_Extracted text_
=== Begin Enclosure ===
The company was Burger King, the product was the TenderCrisp chicken sandwich, the website was (the now defunct) www.subservientchicken.com. The concept was dressing a man up in a chicken suit and have ‘it’ obey commands typed in by viewers (kind of like an adult cam site), and the result was 46 million visits in one week.

Forty-six million. In 2004. For a subservient chicken. What else can you say except, ‘pluck me!’

Burger King’s campaign was one of the very first examples of the sort of viral content of which every content marketer dreams. Since then, others have achieved similar success for the most unlikely products, from water to forklift trucks to correction fluid (below).

 

In each case, content marketers have taken a brand or product that, on the face of things, is ‘boring’ and made something engaging, something appealing and, yes, even something sexy. And in each case, they have utilised the following ‘Six Golden Rules of Content Marketing’:

1. Find your voice

Great content is all about creating the perfect message to sell a product or promote a brand. It is the essence of engagement – speaking in a voice that appeals to the target market. That voice can be funny, witty, moving, irreverent, surreal and even ridiculous, but it has to be consistent. There is no point producing an ad that goes viral but completely contradicts your overall brand message – unless, of course, you’re planning to completely reinvent that brand. Short-term gains, by definition, have minimal impact on the long-term bottom line.

2. Know your audience

Understanding the target market has always been a marketing essential, but it’s even more important in the online world. TV ads, billboards and the like throw the message out there knowing that somewhere, in some sitting room or in some car, someone from their target market will see it. The difference with online content is that the consumer is in control – they don’t simply receive the information, they actively go looking for it.  So you need to ensure that you have the content that hooks them once they find you. Which brings us to…

3. Target your content

Your audience has found you, but your content has to be appealing enough to keep them. Essentially, you have to ask, as Men at Work famously did, ‘Do you speaka my language?’, only instead of just smiling and giving them a Vegemite sandwich, you offer content that wows and a product they want. John Deere Forklifts have done just that through content that turns a functional product into a testosterone-fuelled, machismo-laced must-have.

4. Make ’em laugh…

…or make ’em cry, or make ’em intrigued – the key is to move them, to engage them. If you do that successfully, as Evian has done, you’re on a winner. Remember, though, how you engage customers depends on your target market. Think how many mums now drink Evian.

5. Syndicate, syndicate, SYNDICATE

Although internet-savvy consumers like to feel in control and want to believe they found you independently, you can certainly nudge them in the right direction through content syndication. Social media is perfect for this, particularly since people are increasingly preferring to act on friends’ recommendations rather than being overtly ‘sold to’. Tweet about your content and post it on as many platforms as you can. Orabrush has done this brilliantly with a clever YouTube video that has received over 45 million views, supported by its Facebook presence.

6. Use technology

You’ll doubtless have noticed a common theme in all the cases shown in this article. All of them make excellent use of video – visual content, in other words – to engage their target market, establish an appealing voice and get their message across. But that’s not to say you should rely purely on video. Great content can also include music, images, and even (shock! horror!) mere words.

According to The Huffington Post (which itself shows how effective words can be as content), word-centric websites were among the most-visited last year.

Besides, as Professor Dumbledore put it in Harry Potter and the Deathly Hallows, ‘Words are, in my not-so-humble opinion, our most inexhaustible source of magic’. And let’s face it, Harry Potter creator JK Rowling knows a thing or two about creating content with an appeal that goes far beyond the reach of even the most viral of viral videos.
=== End Enclosure ===
_Source material_
=== Begin Enclosure ===
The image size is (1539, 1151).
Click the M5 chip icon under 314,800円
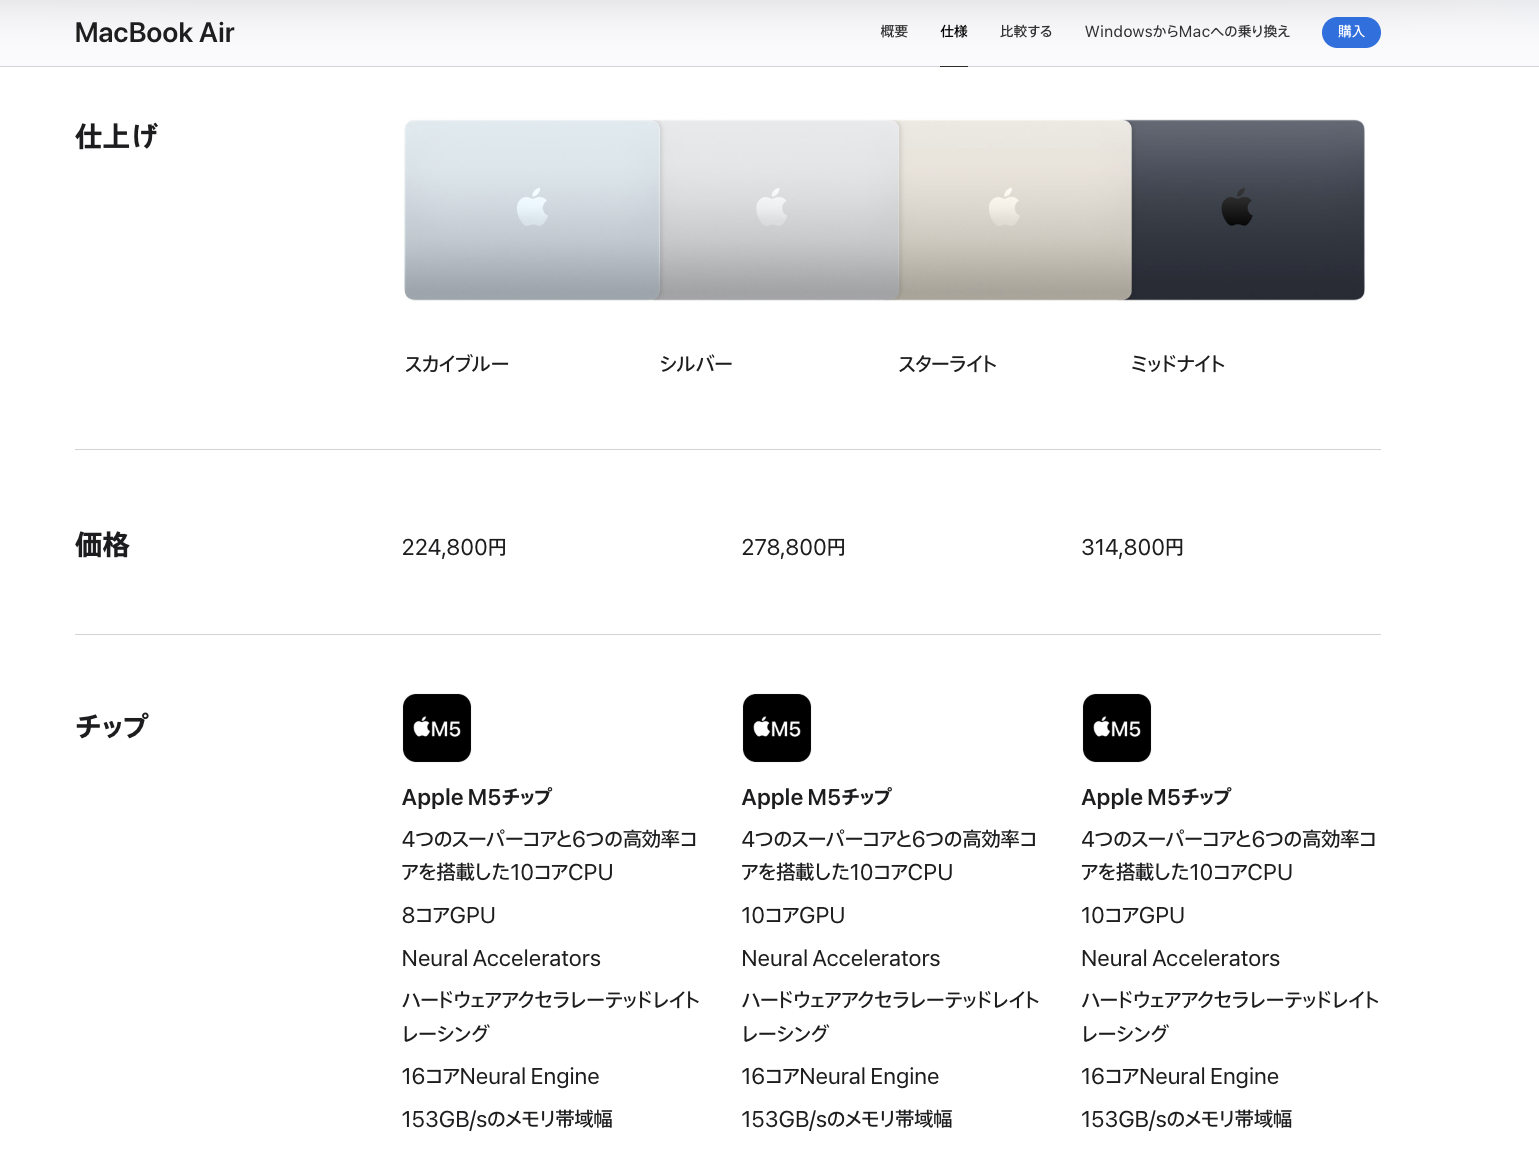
=== End Enclosure ===
_Work item 1_
According to the content marketing article, how many views has Orabrush's YouTube video received?
_Work item 2_
Quote the content marketing article word for word from "The company was" up to and including "in one week.".

_Written response 1_
Over 45 million views.

_Written response 2_
The company was Burger King, the product was the TenderCrisp chicken sandwich, the website was (the now defunct) www.subservientchicken.com. The concept was dressing a man up in a chicken suit and have ‘it’ obey commands typed in by viewers (kind of like an adult cam site), and the result was 46 million visits in one week.